Moda

La moda si schiera, andiamo a votare per i diritti

L'appello da Piccioli a Donatella Versace

Piccioli (Valentino), io uomo di sinistra, ragazzi votate © ANSA
  • di Gioia Giudici
  • MILANO
  • 21 settembre 2022
  • 19:57

 A una manciata di giorni dalle elezioni e nel pieno della Milano Fashion Week, la moda scende in campo per i diritti.
    Pierpaolo Piccioli, direttore creativo della maison Valentino, su Instagram posta una sua immagine con la scritta 'Un uomo di sinistra'. "Sono preoccupato e anche incazzato - scrive senza mezzi giri di parole - perché sono costretto ad argomentare quello che mi sembrava ovvio, tra pochi giorni rischiamo di fracassare lo spazio fragile e umano in cui stiamo provando a vivere". "Pensare che ci sono persone, esseri umani che in questo momento possano temere, avere paura, delle conseguenze di queste elezioni mi dà alla testa" continua Piccioli, che esprime un augurio: "che tutti i ragazzi dai 18 anni in su si rechino a votare il prossimo 25 settembre perché non dobbiamo arretrare di un millimetro sui diritti acquisiti ma soprattutto i tempi sono maturi per acquisirne di nuovi e fondamentali". Il post ha ricevuto l'apprezzamento di artisti come Alessandro Roia e Elisa Toffoli, di colleghi come Silvia Venturini Fendi, Marco Rambaldi, Angelo Cruciani, Massimo Giorgetti, Walter Chiapponi di Tod's, del politico Alessandro Zan.
    Anche Donatella Versace ha scelto i social per lanciare il suo appello, accompagnato da un cuore nei colori della bandiera italiana: "Andate a votare, queste elezioni sono importantissime per il nostro Paese!
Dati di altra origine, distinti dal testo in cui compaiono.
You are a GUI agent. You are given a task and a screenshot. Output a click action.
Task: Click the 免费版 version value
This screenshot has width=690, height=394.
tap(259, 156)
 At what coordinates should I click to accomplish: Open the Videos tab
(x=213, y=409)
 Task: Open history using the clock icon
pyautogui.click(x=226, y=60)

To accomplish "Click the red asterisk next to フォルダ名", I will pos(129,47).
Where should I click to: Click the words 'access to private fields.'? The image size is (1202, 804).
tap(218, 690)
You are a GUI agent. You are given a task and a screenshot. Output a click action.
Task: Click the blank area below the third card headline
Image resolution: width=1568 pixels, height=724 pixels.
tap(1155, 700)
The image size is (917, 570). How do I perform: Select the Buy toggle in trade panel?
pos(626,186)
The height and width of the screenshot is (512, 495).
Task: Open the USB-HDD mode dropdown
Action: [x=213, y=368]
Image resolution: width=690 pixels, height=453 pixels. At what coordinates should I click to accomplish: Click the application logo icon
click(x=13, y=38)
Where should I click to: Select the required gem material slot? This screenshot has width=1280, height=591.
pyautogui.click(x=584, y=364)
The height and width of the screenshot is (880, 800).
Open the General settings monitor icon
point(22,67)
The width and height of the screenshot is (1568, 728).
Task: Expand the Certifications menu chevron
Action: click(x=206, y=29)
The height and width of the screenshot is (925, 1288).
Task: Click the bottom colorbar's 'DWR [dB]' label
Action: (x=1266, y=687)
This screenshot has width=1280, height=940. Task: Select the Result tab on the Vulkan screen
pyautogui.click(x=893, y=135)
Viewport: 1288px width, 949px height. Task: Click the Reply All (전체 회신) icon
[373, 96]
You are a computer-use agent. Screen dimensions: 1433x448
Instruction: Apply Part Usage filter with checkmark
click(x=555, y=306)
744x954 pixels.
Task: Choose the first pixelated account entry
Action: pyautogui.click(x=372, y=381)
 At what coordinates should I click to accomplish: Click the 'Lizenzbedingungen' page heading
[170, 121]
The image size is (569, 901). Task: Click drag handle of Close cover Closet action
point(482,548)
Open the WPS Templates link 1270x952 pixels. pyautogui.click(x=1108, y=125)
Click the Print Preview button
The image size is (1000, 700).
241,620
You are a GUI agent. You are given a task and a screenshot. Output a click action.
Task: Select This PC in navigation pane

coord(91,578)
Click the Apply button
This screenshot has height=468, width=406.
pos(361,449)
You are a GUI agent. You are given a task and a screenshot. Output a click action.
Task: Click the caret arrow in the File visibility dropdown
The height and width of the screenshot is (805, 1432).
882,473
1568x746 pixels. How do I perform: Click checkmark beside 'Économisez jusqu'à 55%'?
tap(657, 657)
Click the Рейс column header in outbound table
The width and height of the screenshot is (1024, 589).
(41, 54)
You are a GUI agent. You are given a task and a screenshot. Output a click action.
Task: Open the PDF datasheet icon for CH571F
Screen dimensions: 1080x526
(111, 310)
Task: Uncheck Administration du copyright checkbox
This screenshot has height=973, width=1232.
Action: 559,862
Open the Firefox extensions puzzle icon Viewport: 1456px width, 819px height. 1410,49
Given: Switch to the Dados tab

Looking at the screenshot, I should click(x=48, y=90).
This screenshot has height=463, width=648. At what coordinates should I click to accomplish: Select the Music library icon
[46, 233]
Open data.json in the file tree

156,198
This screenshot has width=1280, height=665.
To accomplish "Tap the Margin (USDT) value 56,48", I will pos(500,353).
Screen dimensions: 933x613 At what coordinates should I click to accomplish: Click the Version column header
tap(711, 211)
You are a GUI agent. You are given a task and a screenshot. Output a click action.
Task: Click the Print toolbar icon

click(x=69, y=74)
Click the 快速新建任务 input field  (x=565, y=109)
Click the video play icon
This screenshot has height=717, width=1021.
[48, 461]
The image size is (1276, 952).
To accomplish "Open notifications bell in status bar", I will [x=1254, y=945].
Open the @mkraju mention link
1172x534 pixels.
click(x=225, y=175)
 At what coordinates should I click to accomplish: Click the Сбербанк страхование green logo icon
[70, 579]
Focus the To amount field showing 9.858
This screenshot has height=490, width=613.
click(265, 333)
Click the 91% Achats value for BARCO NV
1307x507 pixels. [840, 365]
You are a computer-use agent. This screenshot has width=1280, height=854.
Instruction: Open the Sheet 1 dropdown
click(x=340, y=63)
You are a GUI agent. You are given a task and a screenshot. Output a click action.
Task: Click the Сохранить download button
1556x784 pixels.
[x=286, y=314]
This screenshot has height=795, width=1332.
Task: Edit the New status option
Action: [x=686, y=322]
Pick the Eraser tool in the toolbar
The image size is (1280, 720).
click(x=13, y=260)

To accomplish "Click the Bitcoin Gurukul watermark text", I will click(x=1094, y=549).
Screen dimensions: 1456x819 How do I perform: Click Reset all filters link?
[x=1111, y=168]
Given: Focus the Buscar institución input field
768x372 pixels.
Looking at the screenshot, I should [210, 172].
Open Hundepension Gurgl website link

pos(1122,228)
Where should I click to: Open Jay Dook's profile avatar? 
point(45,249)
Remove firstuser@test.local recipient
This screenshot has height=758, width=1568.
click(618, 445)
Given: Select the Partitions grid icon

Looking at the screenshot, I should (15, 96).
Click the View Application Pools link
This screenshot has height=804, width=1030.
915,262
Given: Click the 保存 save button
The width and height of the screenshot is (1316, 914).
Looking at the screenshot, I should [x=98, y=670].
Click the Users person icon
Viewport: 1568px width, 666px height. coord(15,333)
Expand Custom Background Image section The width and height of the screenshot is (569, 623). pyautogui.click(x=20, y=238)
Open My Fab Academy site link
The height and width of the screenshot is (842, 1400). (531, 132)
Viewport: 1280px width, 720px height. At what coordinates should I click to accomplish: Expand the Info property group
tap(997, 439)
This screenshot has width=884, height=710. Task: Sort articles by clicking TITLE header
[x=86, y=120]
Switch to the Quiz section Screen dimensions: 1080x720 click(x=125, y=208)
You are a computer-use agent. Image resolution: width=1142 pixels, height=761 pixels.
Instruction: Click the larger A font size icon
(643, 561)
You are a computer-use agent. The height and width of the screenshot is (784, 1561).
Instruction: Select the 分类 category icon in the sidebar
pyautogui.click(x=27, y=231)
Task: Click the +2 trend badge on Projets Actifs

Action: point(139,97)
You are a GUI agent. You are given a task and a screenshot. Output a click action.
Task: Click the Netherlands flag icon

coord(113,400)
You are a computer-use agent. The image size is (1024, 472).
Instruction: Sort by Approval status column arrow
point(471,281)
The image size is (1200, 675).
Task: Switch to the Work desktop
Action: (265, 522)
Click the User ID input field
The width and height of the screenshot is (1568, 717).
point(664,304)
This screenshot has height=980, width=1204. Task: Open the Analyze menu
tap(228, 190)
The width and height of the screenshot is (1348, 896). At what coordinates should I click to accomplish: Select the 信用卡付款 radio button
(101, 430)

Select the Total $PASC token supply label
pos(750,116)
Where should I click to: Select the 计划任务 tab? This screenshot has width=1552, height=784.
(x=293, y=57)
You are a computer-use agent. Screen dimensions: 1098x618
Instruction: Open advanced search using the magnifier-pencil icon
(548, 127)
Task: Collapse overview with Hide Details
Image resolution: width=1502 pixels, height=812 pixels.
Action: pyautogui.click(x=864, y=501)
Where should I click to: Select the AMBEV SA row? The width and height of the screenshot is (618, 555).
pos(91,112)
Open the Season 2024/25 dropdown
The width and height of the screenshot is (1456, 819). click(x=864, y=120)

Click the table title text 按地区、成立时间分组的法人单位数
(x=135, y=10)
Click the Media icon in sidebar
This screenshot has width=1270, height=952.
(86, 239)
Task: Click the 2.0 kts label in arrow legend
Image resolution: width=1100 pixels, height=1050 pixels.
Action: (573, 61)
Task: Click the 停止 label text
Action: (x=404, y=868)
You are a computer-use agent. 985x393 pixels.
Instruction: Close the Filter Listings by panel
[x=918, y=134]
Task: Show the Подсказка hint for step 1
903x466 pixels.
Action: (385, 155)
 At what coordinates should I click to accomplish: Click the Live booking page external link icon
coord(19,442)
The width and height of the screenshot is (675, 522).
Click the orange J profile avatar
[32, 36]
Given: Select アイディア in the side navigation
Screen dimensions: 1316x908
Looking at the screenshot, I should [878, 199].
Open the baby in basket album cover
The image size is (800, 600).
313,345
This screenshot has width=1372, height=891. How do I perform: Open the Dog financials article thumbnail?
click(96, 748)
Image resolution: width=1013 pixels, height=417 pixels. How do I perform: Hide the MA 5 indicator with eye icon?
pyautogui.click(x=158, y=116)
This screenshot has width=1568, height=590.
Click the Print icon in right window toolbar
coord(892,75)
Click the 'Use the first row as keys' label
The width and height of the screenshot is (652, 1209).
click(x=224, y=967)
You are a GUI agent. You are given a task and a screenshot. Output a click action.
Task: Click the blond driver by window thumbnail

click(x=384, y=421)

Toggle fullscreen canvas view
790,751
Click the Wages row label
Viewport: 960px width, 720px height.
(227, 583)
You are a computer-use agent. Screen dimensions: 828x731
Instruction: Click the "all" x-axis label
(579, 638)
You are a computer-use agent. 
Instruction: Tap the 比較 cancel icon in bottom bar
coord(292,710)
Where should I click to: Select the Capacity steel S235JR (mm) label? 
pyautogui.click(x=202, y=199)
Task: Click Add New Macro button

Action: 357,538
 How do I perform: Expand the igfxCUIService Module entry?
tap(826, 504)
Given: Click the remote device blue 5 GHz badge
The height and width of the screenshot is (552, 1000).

Il 25 settembre votate per proteggere i diritti acquisiti pensando al progresso e con un occhio al futuro. Mai guardarsi indietro. Votate!". Un messaggio apprezzato da Alessandro Michele, direttore creativo di Gucci, Fausto Puglisi di Roberto Cavalli, che scrive 'Grande Donatella!', Alessandro Dell'Acqua, Silvia Venturini Fendi.
    Per il presidente della Camera Nazionale della Moda Italiana Carlo Capasa, il 25 settembre "è importante che ognuno si esprima, non è più il momento di lasciar fare agli altri, ma di esprimerci per non essere portati in una deriva e trovarci in una situazione in cui non vorremmo essere". "Siamo - dice Capasa - un Paese democratico con valori fondanti importanti: per questo mi auguro che si esprima la maggioranza degli italiani e che chiunque vinca mantenga quei valori di inclusione, valorizzazione di differenze che fanno parte di quell'approccio italiano ed europeo che è comprensivo e non discriminante".
    Marco Rambaldi, bolognese classe 1990, premiato ieri con il Chi è chi awards, oggi ha mandato in passerella una collezione che si chiama 'Odi et amo' "perché sono gli estremi e - dice - dobbiamo stare alla larga dall'indifferenza, soprattutto in questo momento storico, per quello che andremo a vivere". "La mia generazione - osserva - è stanca di ciò che succede e di giustificarsi sempre, in questo momento storico si rischia di fare passi indietro nei diritti. La libertà va difesa ogni giorno, quella per le donne, per la comunità Lgbt, per gli ultimi". "Non c'è bisogno di parole in questa situazione.
    Sappiamo - dice Alessandro Dell'Acqua, in passerella  a Milano con la sua N21 - che se andiamo in una certa situazione avremo molto problemi, quindi è giusto stare attenti a come si vota".
    Massimo Giorgetti aveva lanciato il suo avvertimento già ad agosto: "questa - scriveva su Instagram - potrebbe essere l'estate più 'libera' della tua vita. I diritti che abbiamo conquistato con dure battaglie e che oggi diamo per scontato potrebbero non essere più scontati dopo il prossimo 25 settembre".
    Renzo Rosso, patron di Otb, invece, ha altri timori: "Ho vissuto molto la campagna elettorale, ho ascoltato tutti i vari leader e trovo ci siano molti slogan e pochi contenuti reali.
    Dovremmo invece dire a queste persone che dopo gli slogan bisogna mettere a governare qualcuno che abbia le capacità e che sappia cosa va fatto". (ANSA).